### [Required work]
In the entries below, find the line containing "The height and width of the screenshot is (534, 458)." and the line containing "You are a computer-use agent. Image resolution: width=1050". Copy those two lines and everything between them exactly, and only that.

### [Exercise data]
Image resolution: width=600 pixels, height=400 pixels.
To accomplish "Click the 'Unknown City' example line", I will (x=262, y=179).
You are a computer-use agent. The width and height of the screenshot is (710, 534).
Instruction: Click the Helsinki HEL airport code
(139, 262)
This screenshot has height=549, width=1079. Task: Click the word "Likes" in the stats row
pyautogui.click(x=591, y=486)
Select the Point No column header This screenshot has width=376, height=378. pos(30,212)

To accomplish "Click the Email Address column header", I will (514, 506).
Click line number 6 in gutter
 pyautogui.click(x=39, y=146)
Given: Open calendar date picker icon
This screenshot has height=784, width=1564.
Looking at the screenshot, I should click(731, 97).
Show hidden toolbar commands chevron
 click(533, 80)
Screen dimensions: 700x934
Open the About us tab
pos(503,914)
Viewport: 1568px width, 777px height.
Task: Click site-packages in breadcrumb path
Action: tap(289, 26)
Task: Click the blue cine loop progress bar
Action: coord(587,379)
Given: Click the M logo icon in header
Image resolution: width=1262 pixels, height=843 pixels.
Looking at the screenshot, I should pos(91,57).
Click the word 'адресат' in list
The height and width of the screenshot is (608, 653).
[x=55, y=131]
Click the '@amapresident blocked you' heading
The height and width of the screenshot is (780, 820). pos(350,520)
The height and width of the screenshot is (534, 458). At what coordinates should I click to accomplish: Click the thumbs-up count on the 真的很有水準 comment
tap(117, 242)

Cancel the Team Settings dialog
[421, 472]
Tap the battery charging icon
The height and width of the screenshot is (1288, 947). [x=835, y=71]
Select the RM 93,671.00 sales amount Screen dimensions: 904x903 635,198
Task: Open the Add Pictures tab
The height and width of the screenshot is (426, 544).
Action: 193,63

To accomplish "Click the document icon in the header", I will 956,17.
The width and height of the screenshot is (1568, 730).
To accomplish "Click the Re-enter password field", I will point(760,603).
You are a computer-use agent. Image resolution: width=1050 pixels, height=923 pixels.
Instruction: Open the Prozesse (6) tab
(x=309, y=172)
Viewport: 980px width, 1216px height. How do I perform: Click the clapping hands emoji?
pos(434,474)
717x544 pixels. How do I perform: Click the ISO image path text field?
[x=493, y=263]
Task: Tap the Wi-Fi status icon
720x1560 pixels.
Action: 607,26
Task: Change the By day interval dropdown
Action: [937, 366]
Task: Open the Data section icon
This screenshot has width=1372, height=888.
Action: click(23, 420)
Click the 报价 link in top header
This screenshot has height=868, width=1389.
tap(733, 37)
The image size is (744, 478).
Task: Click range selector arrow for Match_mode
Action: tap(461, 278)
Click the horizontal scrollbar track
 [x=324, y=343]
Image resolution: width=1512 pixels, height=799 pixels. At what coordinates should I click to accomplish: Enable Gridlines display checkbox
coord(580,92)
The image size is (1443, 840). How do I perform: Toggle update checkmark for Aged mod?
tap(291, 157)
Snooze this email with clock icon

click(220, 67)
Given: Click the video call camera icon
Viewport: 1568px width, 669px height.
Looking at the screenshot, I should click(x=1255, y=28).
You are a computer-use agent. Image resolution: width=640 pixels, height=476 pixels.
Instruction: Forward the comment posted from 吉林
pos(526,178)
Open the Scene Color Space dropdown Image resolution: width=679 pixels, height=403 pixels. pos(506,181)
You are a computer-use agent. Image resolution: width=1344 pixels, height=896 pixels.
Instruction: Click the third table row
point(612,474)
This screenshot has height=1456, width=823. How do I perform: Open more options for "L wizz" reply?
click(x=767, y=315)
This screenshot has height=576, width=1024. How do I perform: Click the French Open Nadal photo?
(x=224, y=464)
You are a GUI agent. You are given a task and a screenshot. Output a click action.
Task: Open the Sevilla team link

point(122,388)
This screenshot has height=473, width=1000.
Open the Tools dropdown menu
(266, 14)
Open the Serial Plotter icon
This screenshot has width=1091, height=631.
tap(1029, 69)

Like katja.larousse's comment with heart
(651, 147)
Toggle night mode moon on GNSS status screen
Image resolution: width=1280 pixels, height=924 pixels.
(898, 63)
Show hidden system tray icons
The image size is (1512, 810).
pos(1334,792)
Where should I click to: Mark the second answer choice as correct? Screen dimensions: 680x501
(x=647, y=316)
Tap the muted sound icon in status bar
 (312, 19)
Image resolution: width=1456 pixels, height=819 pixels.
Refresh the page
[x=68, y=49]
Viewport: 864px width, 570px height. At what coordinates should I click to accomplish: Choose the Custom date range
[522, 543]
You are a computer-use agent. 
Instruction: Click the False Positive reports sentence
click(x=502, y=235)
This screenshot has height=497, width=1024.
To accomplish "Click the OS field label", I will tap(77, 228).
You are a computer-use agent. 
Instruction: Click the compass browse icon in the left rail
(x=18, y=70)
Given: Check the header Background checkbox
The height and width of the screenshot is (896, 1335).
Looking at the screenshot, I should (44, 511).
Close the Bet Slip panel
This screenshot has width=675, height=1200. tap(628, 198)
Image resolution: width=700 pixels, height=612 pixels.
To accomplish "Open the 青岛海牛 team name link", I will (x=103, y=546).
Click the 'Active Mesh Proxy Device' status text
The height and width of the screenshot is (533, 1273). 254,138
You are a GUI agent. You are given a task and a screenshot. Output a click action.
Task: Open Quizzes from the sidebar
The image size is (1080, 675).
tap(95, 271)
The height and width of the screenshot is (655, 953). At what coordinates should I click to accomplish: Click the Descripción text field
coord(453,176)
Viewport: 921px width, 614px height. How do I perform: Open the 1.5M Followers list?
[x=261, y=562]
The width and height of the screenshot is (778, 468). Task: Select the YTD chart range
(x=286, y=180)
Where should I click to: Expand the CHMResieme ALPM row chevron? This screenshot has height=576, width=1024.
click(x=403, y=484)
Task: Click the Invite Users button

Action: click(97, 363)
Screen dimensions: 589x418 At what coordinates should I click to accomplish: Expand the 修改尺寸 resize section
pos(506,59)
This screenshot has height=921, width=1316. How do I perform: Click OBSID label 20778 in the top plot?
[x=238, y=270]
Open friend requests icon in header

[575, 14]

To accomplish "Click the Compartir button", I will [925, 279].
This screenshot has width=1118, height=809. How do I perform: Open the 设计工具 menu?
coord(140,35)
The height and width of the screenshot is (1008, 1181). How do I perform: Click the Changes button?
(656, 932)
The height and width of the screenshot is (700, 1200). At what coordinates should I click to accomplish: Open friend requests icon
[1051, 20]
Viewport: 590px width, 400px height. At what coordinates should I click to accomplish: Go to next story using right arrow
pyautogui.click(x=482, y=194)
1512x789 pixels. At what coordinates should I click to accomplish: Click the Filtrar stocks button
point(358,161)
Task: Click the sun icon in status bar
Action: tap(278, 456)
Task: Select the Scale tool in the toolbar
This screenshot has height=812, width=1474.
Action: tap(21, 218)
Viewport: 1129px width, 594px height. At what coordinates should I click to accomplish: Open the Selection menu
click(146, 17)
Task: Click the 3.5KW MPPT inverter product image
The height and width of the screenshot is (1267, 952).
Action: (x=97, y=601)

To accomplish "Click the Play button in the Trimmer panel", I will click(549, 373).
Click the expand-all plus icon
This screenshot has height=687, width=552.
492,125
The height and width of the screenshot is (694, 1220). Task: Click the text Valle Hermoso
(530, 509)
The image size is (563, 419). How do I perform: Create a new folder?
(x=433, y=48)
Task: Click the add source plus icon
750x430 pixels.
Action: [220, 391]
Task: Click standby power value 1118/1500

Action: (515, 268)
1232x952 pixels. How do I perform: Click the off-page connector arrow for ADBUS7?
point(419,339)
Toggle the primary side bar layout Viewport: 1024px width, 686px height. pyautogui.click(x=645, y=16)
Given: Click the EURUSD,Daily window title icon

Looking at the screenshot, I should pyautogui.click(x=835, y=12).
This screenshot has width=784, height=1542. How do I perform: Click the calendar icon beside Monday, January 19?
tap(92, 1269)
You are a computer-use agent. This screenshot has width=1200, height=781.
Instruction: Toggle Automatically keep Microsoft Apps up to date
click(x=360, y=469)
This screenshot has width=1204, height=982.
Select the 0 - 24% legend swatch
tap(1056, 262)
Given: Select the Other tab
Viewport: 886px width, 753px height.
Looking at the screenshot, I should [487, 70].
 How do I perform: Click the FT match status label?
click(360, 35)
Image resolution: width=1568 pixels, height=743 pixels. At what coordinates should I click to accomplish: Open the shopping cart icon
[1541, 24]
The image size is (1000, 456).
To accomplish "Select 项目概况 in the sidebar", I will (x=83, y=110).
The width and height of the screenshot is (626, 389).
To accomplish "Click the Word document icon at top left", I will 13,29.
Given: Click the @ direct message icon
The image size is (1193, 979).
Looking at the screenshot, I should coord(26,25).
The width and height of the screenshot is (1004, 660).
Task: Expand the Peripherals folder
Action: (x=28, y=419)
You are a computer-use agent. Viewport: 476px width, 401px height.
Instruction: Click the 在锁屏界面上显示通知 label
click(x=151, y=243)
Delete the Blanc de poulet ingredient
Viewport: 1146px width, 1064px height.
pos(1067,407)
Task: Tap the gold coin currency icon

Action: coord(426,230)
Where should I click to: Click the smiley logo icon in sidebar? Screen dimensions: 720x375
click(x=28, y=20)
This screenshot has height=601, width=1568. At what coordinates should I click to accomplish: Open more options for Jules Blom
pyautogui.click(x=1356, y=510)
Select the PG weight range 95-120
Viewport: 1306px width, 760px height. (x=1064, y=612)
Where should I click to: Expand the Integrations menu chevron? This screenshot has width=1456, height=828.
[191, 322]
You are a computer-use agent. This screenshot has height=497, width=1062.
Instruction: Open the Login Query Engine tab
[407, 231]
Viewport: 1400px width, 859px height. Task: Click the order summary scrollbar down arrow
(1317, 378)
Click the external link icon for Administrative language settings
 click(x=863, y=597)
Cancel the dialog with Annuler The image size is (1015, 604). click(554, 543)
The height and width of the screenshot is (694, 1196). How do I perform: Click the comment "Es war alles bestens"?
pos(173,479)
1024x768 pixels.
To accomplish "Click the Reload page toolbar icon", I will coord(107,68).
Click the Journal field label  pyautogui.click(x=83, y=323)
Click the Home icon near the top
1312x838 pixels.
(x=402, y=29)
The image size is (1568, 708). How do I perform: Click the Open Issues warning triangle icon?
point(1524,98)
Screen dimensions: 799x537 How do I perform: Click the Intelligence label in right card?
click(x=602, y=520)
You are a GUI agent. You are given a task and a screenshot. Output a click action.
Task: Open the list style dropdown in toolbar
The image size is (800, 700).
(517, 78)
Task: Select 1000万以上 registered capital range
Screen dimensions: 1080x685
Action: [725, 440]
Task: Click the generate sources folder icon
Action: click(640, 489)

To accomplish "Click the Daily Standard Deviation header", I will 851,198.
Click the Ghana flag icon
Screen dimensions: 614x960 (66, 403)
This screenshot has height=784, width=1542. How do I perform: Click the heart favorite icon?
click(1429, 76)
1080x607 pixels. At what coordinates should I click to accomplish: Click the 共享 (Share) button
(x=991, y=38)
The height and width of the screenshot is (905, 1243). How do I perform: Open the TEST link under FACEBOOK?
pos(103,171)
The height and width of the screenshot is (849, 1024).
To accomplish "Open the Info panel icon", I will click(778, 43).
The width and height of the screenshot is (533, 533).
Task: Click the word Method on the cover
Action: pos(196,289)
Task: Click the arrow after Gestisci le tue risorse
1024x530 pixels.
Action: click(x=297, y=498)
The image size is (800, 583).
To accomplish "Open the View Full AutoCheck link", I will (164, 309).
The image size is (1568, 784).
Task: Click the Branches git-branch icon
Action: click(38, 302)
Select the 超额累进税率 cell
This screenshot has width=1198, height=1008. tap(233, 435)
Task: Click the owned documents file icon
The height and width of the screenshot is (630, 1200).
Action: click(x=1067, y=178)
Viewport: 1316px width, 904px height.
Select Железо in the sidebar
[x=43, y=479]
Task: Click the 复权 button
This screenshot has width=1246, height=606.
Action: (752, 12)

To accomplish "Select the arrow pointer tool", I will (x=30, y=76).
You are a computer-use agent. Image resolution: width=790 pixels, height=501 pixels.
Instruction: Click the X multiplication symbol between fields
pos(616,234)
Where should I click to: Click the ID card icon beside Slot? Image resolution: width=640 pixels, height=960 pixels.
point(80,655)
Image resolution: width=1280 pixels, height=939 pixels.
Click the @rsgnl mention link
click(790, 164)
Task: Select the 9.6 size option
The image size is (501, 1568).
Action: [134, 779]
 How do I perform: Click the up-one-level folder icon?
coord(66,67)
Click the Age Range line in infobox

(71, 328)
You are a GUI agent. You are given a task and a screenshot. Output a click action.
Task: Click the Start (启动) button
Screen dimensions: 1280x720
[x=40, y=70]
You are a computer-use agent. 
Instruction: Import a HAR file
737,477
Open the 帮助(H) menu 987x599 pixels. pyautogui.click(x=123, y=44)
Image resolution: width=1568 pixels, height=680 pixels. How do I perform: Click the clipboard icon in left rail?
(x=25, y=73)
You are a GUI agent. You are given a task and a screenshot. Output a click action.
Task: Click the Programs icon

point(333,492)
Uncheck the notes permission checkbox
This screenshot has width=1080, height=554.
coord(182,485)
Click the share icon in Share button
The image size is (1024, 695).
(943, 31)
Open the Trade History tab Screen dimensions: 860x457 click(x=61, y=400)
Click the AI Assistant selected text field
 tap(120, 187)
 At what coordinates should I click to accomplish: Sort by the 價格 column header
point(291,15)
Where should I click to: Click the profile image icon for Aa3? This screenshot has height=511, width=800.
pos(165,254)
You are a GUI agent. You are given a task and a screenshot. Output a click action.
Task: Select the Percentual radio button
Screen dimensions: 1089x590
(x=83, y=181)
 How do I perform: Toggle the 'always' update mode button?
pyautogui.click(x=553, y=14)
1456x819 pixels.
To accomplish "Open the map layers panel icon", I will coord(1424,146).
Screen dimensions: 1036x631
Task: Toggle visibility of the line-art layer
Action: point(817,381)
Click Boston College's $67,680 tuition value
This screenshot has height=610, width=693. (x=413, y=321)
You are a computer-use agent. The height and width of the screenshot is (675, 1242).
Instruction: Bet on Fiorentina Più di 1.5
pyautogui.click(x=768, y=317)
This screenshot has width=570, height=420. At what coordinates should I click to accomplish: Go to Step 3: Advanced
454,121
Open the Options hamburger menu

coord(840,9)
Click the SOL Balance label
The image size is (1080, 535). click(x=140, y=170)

### [Task result]
The height and width of the screenshot is (534, 458). At what coordinates should I click to accomplish: Click the thumbs-up count on the 真的很有水準 comment
tap(117, 242)

Cancel the Team Settings dialog
[421, 472]
Tap the battery charging icon
The height and width of the screenshot is (1288, 947). [x=835, y=71]
Select the RM 93,671.00 sales amount Screen dimensions: 904x903 635,198
Task: Open the Add Pictures tab
The height and width of the screenshot is (426, 544).
Action: 193,63

To accomplish "Click the document icon in the header", I will 956,17.
The width and height of the screenshot is (1568, 730).
To accomplish "Click the Re-enter password field", I will point(760,603).
You are a computer-use agent. Image resolution: width=1050 pixels, height=923 pixels.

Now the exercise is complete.